Aileen Minor Garden Antiques and Decorative Arts

Ready for Winter in the Garden

Protecting your Garden Antiques in Cold Weather

Snow, ice and wind can be very destructive to garden ornaments. Movable statuary should be placed in storage or moved inside if possible. Statues and large urns too heavy to move should be covered with water proof tarps, tightly secured to with stand heavy winds.  Make sure your statuary and large planters or urns are on a solid, frost- proof base.  They should not be sitting directly on the soil or grass. In colder climates the ground moves and heaves during freezes and thaws which can cause statuary and urns to fall over or sink in the ground. Statues and large urns too heavy to move should be covered with water proof tarps.

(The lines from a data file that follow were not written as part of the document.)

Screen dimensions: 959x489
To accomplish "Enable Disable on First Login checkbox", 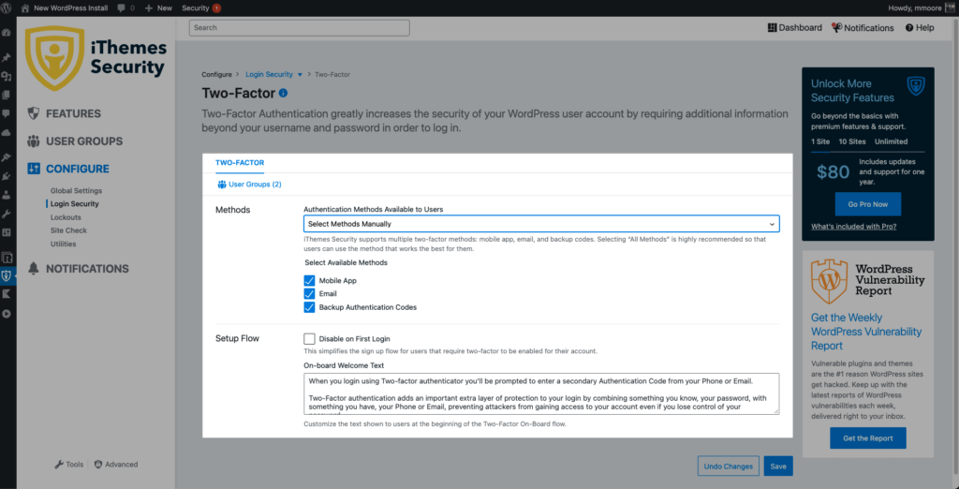I will [x=309, y=338].
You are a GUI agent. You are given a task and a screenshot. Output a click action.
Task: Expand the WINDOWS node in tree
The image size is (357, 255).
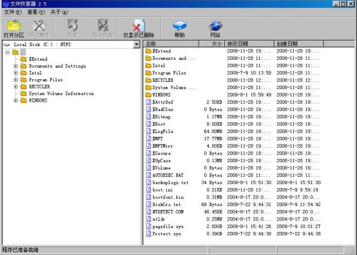point(16,101)
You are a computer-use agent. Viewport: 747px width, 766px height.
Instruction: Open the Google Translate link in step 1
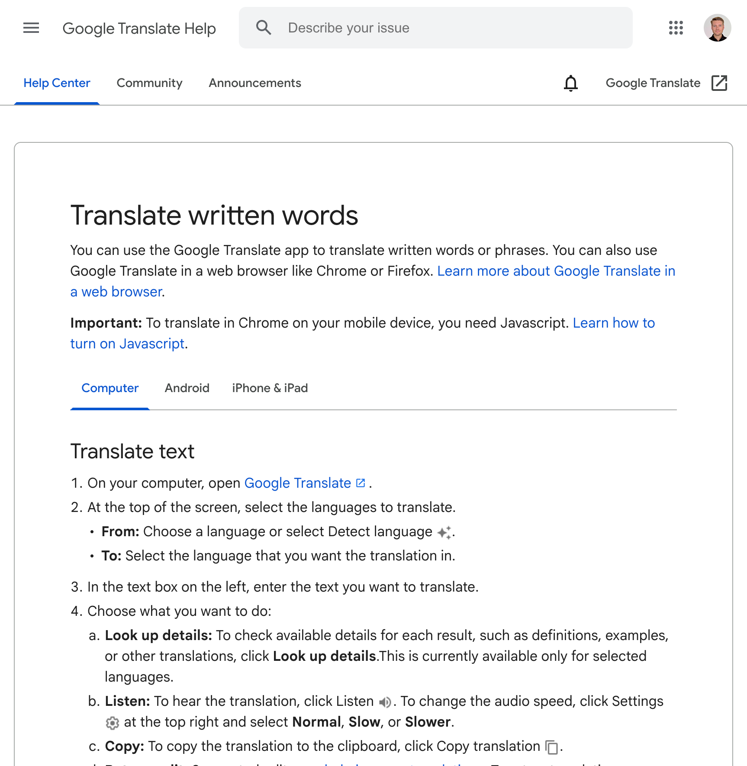[x=298, y=483]
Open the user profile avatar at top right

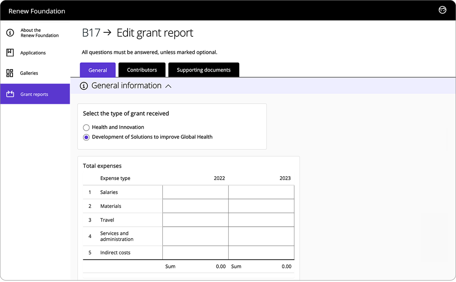point(442,10)

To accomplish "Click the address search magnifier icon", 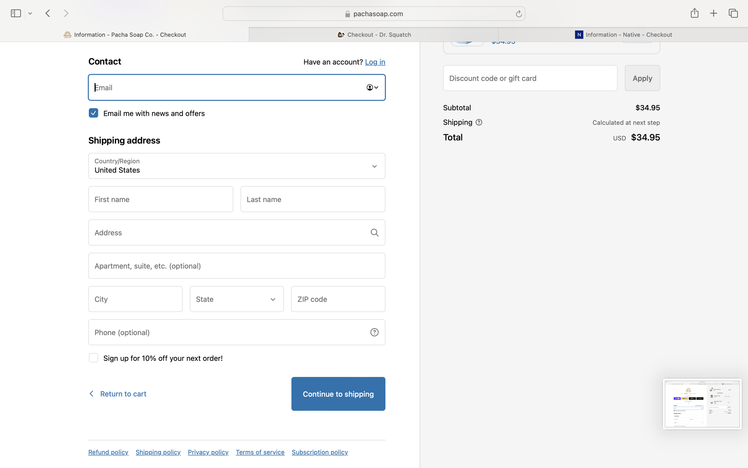I will pos(374,233).

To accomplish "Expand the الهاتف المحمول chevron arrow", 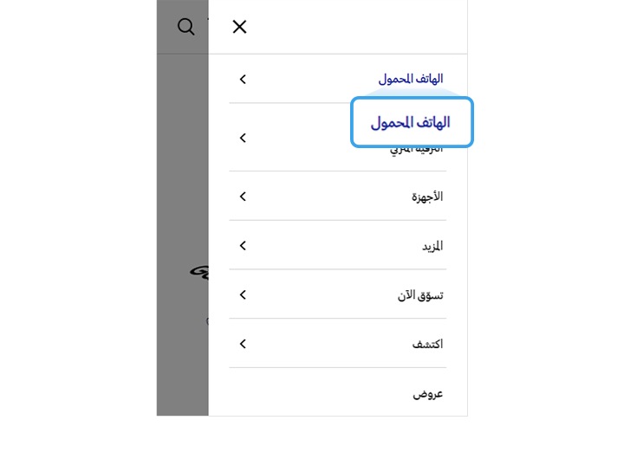I will [243, 79].
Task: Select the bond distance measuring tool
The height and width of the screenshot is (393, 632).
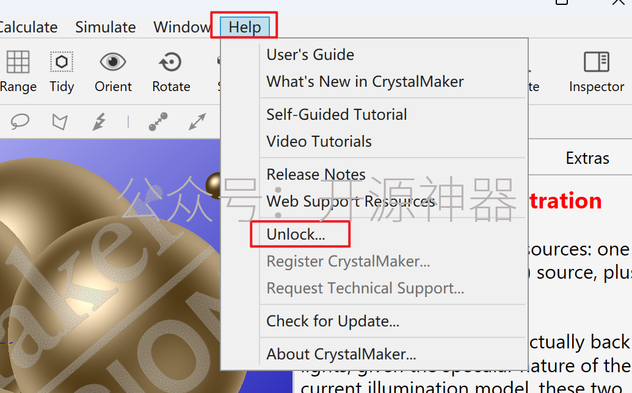Action: click(x=158, y=122)
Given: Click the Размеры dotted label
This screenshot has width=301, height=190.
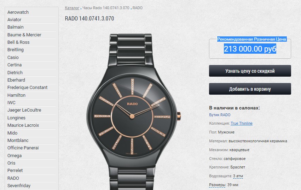Looking at the screenshot, I should point(217,185).
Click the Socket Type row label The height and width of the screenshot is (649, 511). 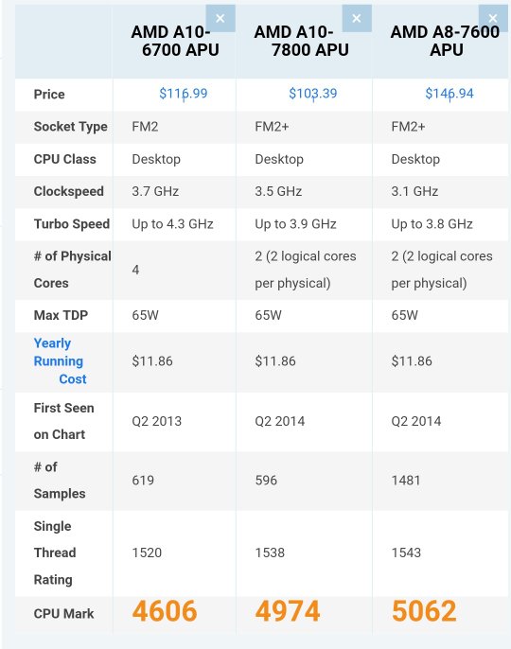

To prepare a frost-proof base dig a hole 30 inches deep or below the frost line. Make sure that the hole drains well by testing the drainage with a bucket of water. If the drainage is not good, excavate further and fill bottom of hole with six or more inches of gravel. Then fill the hole with crushed stone or concrete. The hole can then be covered with a thick piece of stone or concrete for an attractive base for the piece.

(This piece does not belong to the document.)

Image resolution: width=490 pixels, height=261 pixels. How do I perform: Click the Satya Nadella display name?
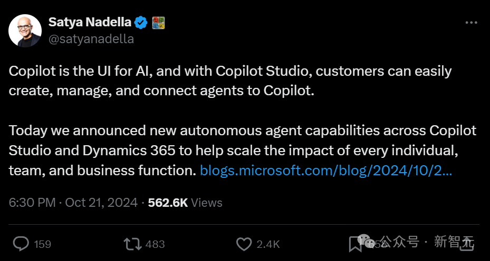(x=89, y=22)
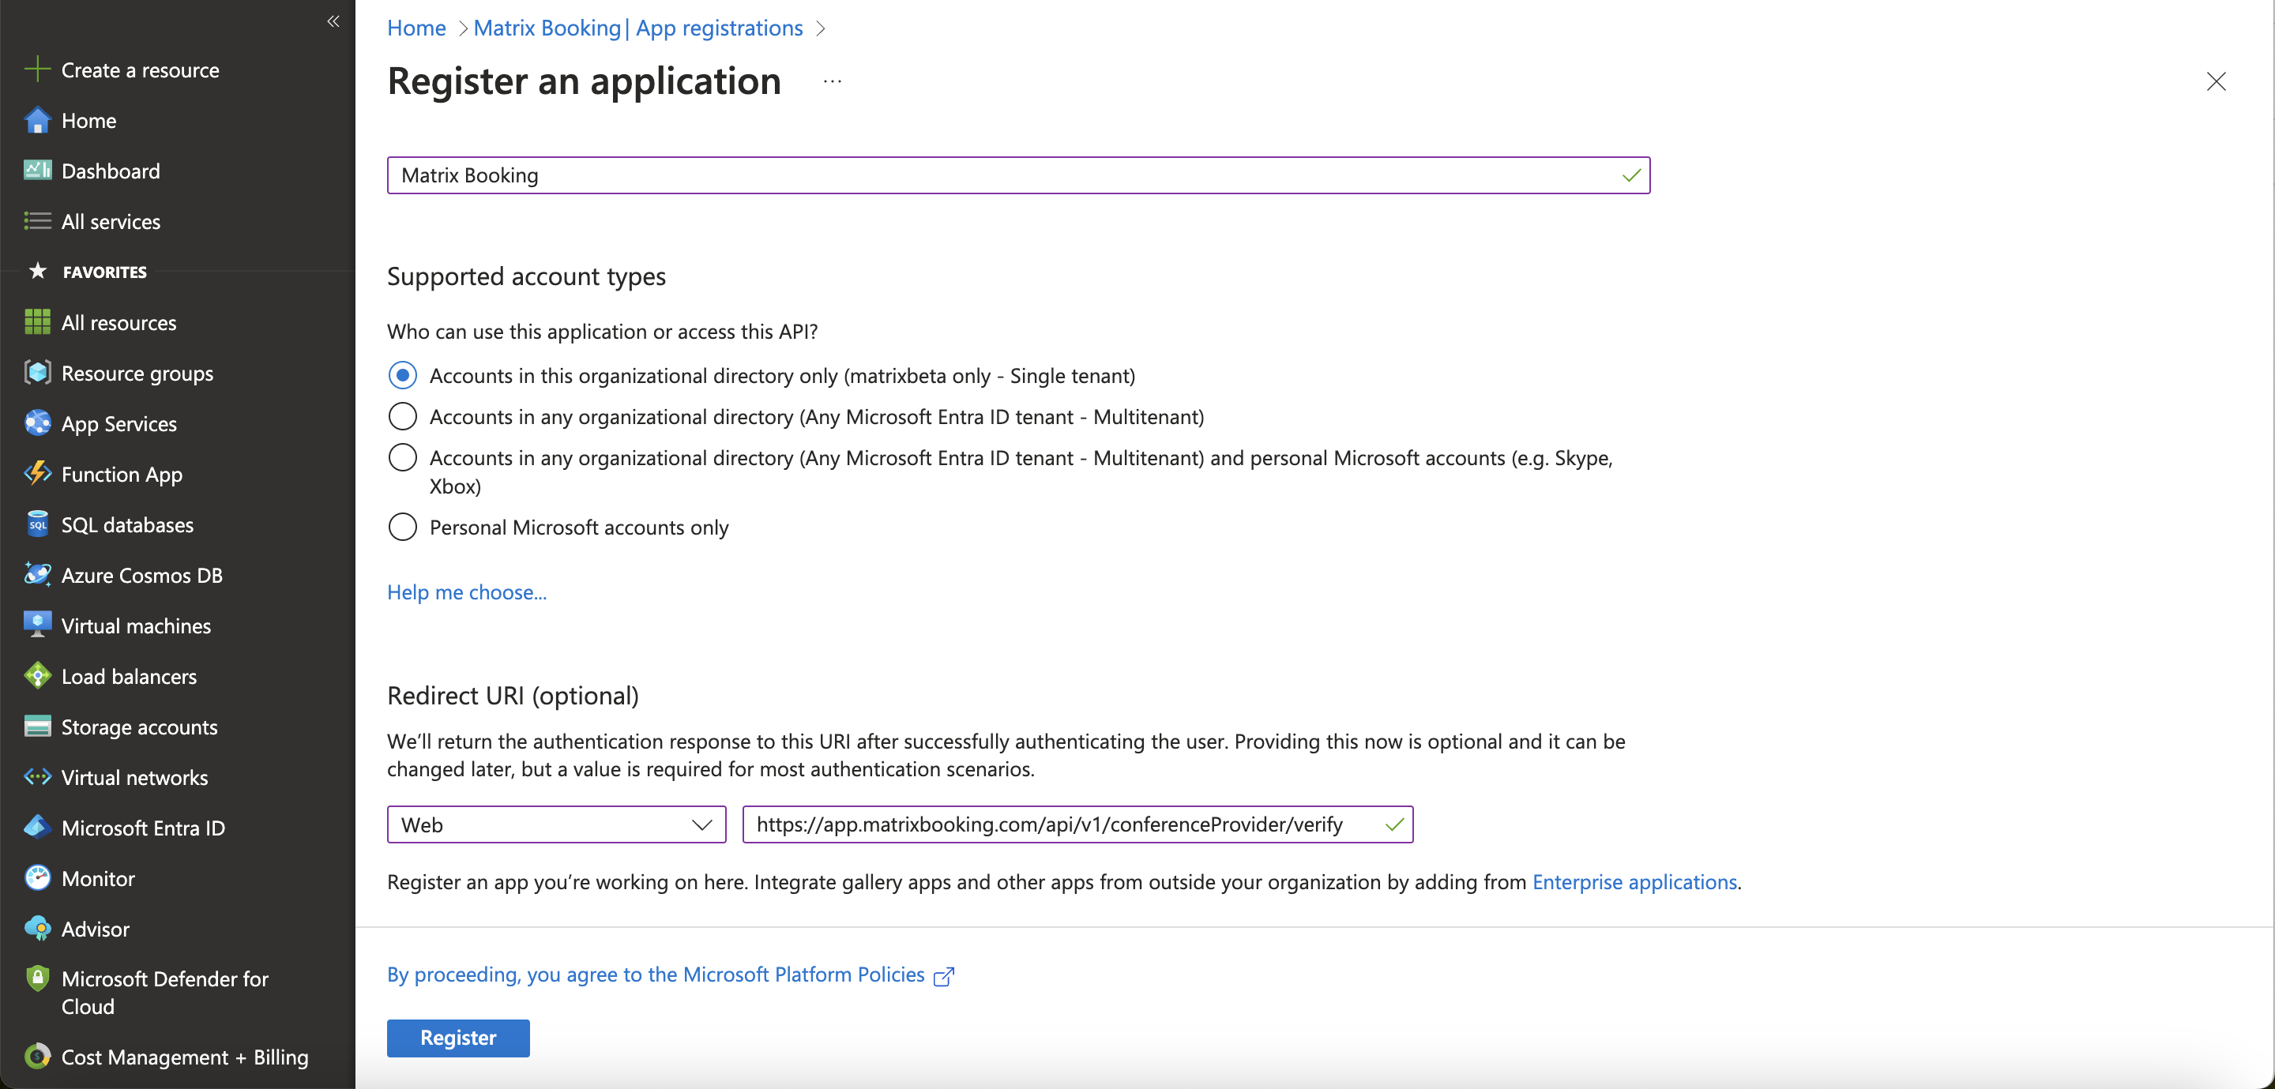Open the Help me choose link
This screenshot has width=2275, height=1089.
(x=466, y=593)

Items placed under trees are suseptable to damage from falling limbs from heavy winds. Care should be taken to move pieces away from these locations, if possible.wrought iron garden bench
Furniture such as cast iron benches and chairs if not taken inside for storage should rest on platforms of stone, brick or concrete to prevent them from sinking in the ground. Cover dry pieces with secured waterproof tarps to protect them from ice and snow, if desired.

To protect finishes it is always better to store cast iron furniture for the winter. Cracks in cast stone, marble or stone can collect water which will freeze and thaw, causing further damage; therefore, these pieces should also be covered. And yet many collectors enjoy leaving certain special pieces in their garden uncovered which take on a totally new magical appearance when covered with snow in the winter landscape.  ornamental stone work

Bird baths of any material should be stored away or the bowls placed on the ground turned over.  Urns or jars of any type also also need attention.  Even with drain holes, which get blocked with leaves water can collect and cause damage in freezing weather.  They should be turned over if possible or if they are large urns with planting soil, the soil should be allowed to dry out and then the urn covered with a waterproof tarp.

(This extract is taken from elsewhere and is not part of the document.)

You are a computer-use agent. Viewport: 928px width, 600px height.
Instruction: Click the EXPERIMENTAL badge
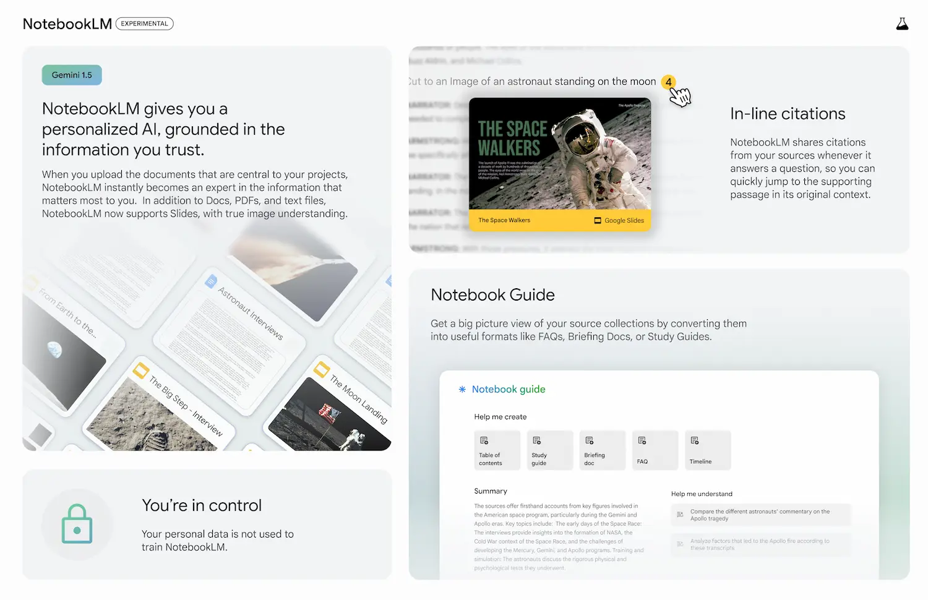(144, 24)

Most terra cotta pieces such as oil jars should be given special attention and put in storage in cold climates. The exception to this would be “architectural “ terra cotta pieces of high fired terra cotta, a beige or brown masonary building material which was weather proof and used for many buildings  in the late 19th century to 1930.;Decorative exterior fragments from these buildings, often with a ceramic glaze, are popular garden ornaments today and can be safely left outdoors in any weather. The Galloway Terra Cotta Co. established in Philadelphia in 1810 advertised their terra cotta ware as “frost-proof” and fired to a degree that “rendered the body frost-proof and would weather the severest winter.” 

Fountains should be turned off and the basins emptied and stored if possible. Smaller fountains can be removed and put in storage. Pumps should be removed, the lines drained and cleaned and the pump stored in a plastie bag so the seals do not dry out. If the fountain is not removable, let it dry and then securely cover the fountain with a weather proof tarp.